◆ **WHAT TO WORK ON**: Give back exactly the lines running from the line with "Task: Open the notifications bell" to the end of the entries, and only those lines.
===== SOURCE DATA =====
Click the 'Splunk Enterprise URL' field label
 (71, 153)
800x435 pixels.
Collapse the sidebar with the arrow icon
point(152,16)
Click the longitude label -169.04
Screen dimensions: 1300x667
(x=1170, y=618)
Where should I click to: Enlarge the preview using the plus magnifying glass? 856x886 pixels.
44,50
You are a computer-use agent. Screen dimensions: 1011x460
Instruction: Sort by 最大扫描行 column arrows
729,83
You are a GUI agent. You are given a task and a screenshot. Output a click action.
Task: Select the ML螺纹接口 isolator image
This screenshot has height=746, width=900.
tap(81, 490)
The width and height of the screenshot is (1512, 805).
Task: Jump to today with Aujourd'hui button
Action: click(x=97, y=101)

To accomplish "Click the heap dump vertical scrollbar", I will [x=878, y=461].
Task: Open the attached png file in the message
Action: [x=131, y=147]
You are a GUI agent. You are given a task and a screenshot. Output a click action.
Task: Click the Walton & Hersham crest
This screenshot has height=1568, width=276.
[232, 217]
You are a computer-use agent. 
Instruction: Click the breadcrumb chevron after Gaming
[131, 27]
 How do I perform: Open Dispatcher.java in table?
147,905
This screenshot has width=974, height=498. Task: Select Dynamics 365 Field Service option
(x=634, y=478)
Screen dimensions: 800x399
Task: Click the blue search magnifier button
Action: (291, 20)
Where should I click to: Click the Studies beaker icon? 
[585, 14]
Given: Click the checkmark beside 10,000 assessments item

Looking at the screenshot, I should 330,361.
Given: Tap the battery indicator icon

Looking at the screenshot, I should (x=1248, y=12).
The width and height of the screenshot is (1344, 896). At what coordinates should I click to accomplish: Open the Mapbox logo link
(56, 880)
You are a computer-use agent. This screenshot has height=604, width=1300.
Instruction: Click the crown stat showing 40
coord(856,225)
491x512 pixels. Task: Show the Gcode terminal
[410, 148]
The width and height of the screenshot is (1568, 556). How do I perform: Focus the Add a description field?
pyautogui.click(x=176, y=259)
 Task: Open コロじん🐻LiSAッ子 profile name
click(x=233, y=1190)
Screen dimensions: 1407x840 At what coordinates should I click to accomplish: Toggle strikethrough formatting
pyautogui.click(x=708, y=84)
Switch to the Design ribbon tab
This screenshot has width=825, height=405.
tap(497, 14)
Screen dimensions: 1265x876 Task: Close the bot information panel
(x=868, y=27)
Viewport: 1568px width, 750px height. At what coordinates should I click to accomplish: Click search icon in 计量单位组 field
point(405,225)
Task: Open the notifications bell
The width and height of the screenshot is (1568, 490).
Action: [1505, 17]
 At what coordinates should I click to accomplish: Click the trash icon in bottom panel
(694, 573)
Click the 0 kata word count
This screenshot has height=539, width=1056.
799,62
=====
◆ **REPLY TO THE EXERCISE**:
Task: Open the notifications bell
The width and height of the screenshot is (1568, 490).
Action: [1505, 17]
 At what coordinates should I click to accomplish: Click the trash icon in bottom panel
(694, 573)
Click the 0 kata word count
This screenshot has height=539, width=1056.
799,62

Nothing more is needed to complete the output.